Pathophysiology
- Endolymphatic hydrops: Accumulation or overproduction of endolymph (potassium-rich fluid) within the membranous labyrinth causes distention that interferes with both sound conduction and position sensing
- Electrochemical disruption: The balance between endolymph (high potassium) and perilymph (high sodium) that sensitizes hair cells to sound and movement is destabilized, producing the triad of auditory and vestibular symptoms
- Hearing loss pattern: Typically involves low-frequency sounds initially. Fluctuates during flares but becomes permanent over time as hair cells are progressively damaged
- Potential contributing factors: Allergic reactions, head trauma, genetic predisposition, autoimmune activity, and viral infection have all been proposed, but no definitive cause has been established
- Progression: Usually begins in one ear but can progress to bilateral involvement. Attacks become less frequent over time but hearing loss becomes permanent
Signs and Symptoms
- Rotational vertigo: Disabling sensation of the world spinning, often with nausea, vomiting, and nystagmus (involuntary rhythmic eye oscillation)

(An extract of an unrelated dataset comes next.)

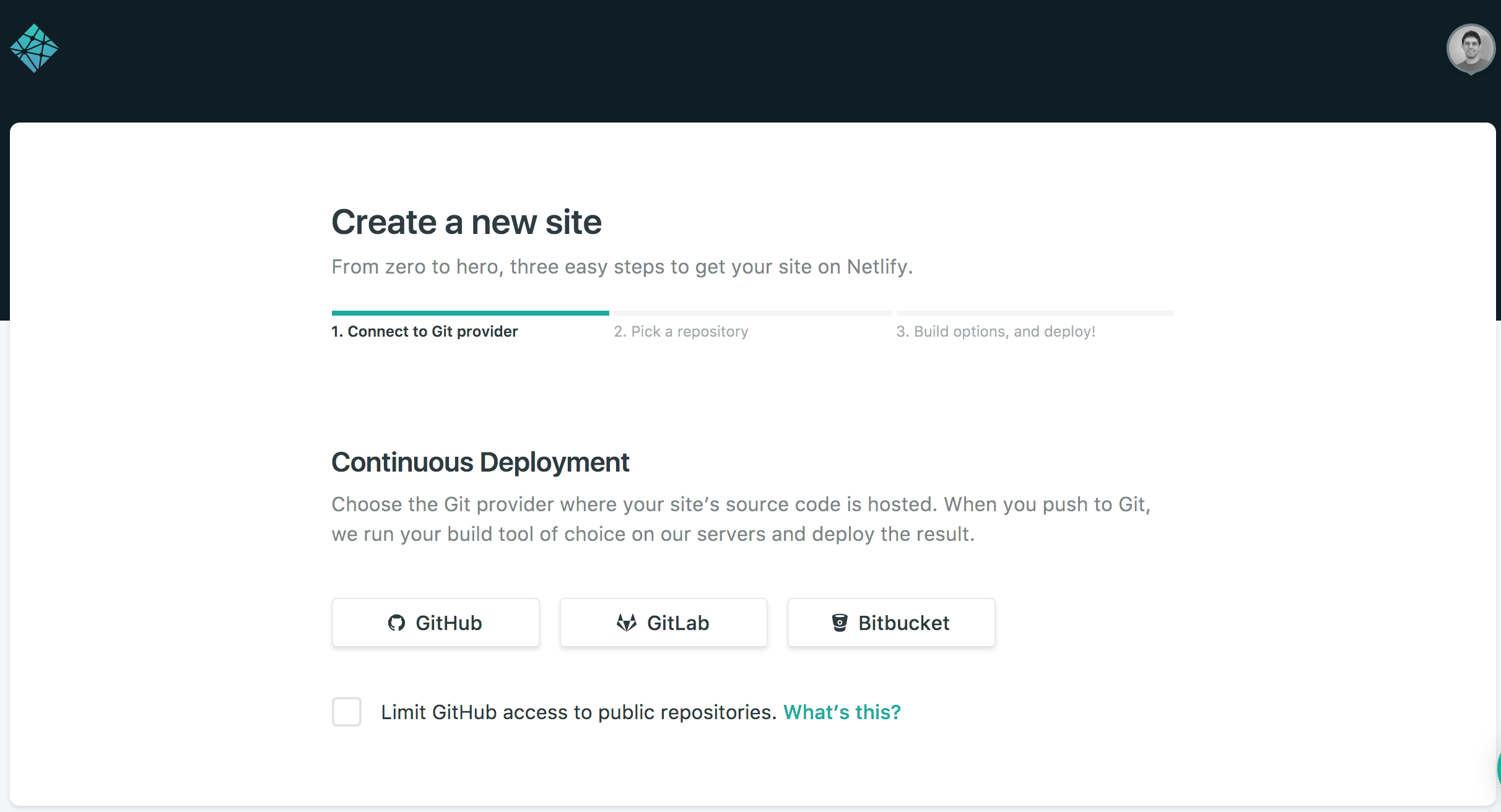
Task: Click the grey progress bar above step three
Action: tap(1035, 313)
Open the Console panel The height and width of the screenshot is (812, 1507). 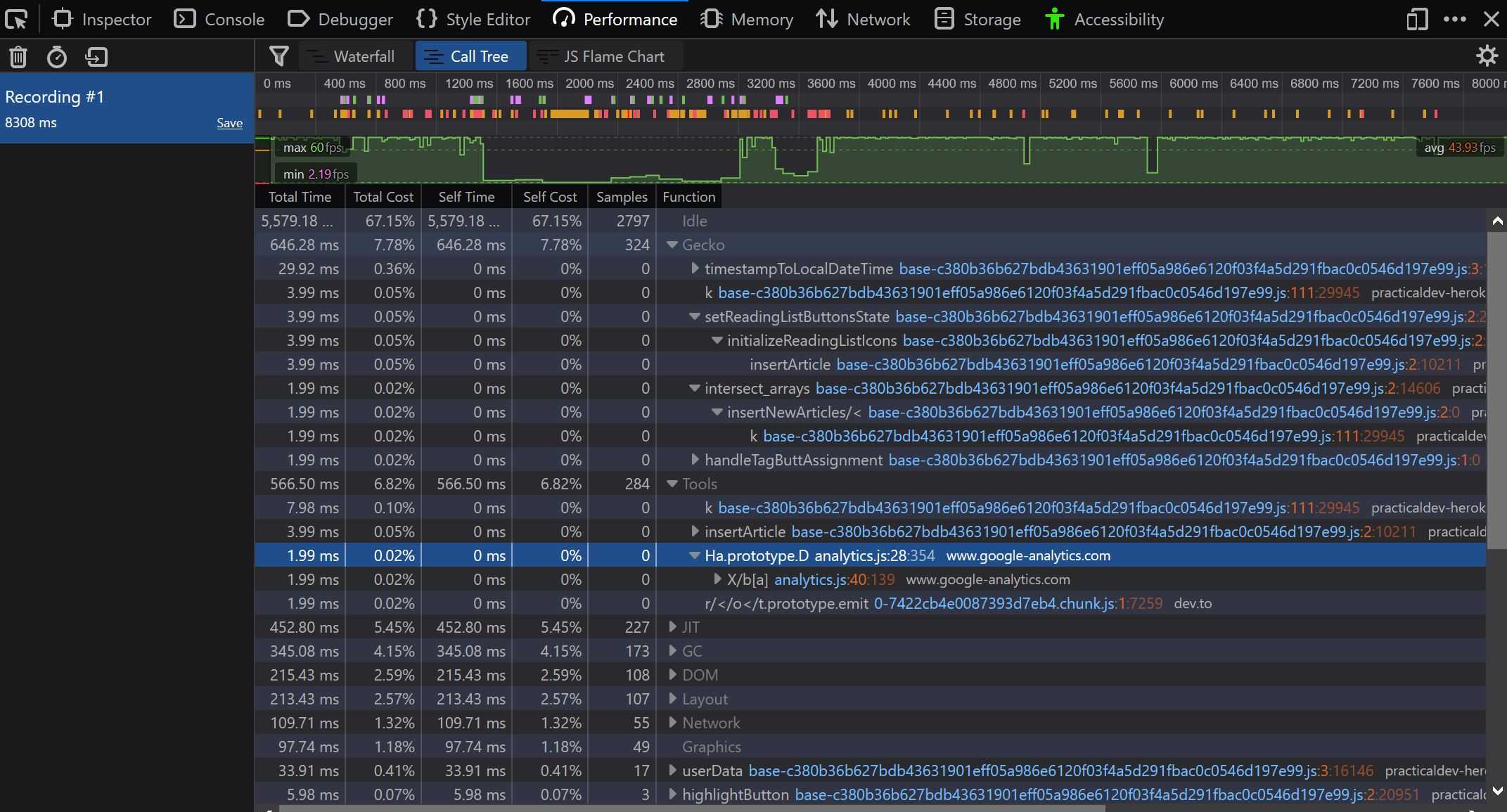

- Tinnitus: Rhythmic ringing, whistling, or roaring noises in the ear, often accompanied by a feeling of ear fullness or pressure
- Hearing loss: Initially affects low-frequency sounds. Fluctuates during flares. Eventually becomes permanent
- Autonomic involvement: Severe attacks include pallor, sweating, and nausea
- Episodes last 20 minutes to 24 hours — this duration distinguishes Meniere's from BPPV (seconds to minutes) and central lesions (continuous)
Red Flags
- Vertigo with facial numbness, slurred speech, or sudden "worst ever" headache — requires immediate evaluation to rule out stroke or brain tumor
- Sudden unilateral hearing loss without vertigo — may indicate acoustic neuroma or vascular event. Requires urgent ENT referral
- Persistent nystagmus at rest between episodes — suggests central rather than peripheral vestibular pathology
Massage Therapy Considerations
- Goal: Palliative support to improve quality of life and address compensatory postural habits (cervical tension from vestibular-protective guarding)
- Primary risk: Postural changes (getting on/off table, rolling over) may trigger an attack of vertigo
- Positioning: Side-lying is preferred. Avoid prone if it triggers dizziness. Minimize mid-treatment position changes. When changes are necessary, move the client slowly and in stages (side-lying to seated pause before standing)
- Avoid rapid head movements: Do not use techniques that require quick cervical rotation or extension. Slow, controlled cervical work only
- During an episode: If vertigo is triggered during treatment, stop all techniques immediately, assist the client to a comfortable position (side-lying with eyes open on a fixed point), and wait for the episode to pass before deciding whether to continue or end the session
- When to reschedule: Reschedule if the client has active vertigo, nausea, or vomiting, or reports a recent episode within the last 24 hours
- Post-treatment safety: Assist clients when arising from the table. Instruct them to sit up and remain seated for 1-2 minutes before standing. Offer water and confirm steadiness before they leave
- Cervical treatment targets: Suboccipital muscles, SCM, upper trapezius, and cervical rotators are common areas of compensatory tension from vestibular-protective guarding — these are the primary treatment targets
- Lifestyle modifications: Low-salt diet and avoidance of MSG, caffeine, alcohol, and nicotine help reduce episode frequency
CMTO Exam Relevance
- Classic triad: rotational vertigo + tinnitus + low-frequency hearing loss
- Differentiate from BPPV (brief positional vertigo lasting seconds to minutes) and chronic central lesions (continuous symptoms) based on episode duration (20 minutes to 24 hours)
- Romberg test (vestibular function) and the dizziness test (differentiates inner ear from vertebral artery compression) are key assessments
- Emergency referral: vertigo with facial numbness, slurred speech, or sudden severe headache — rule out stroke
Key Takeaways
- Meniere's disease presents with the classic triad of rotational vertigo, tinnitus, and low-frequency hearing loss from endolymphatic hydrops.
- The primary massage therapy risk is triggering vertigo through postural changes. Move the client slowly and in stages.
- Side-lying is the preferred position. Minimize mid-treatment position changes and avoid rapid cervical movements.
- Reschedule if the client has active vertigo, nausea, or a recent episode within the last 24 hours.
- Compensatory cervical tension (suboccipitals, SCM, upper trapezius) from vestibular-protective guarding is the key treatment target.
- Emergency referral is warranted if vertigo is accompanied by facial numbness, slurred speech, or sudden severe headache.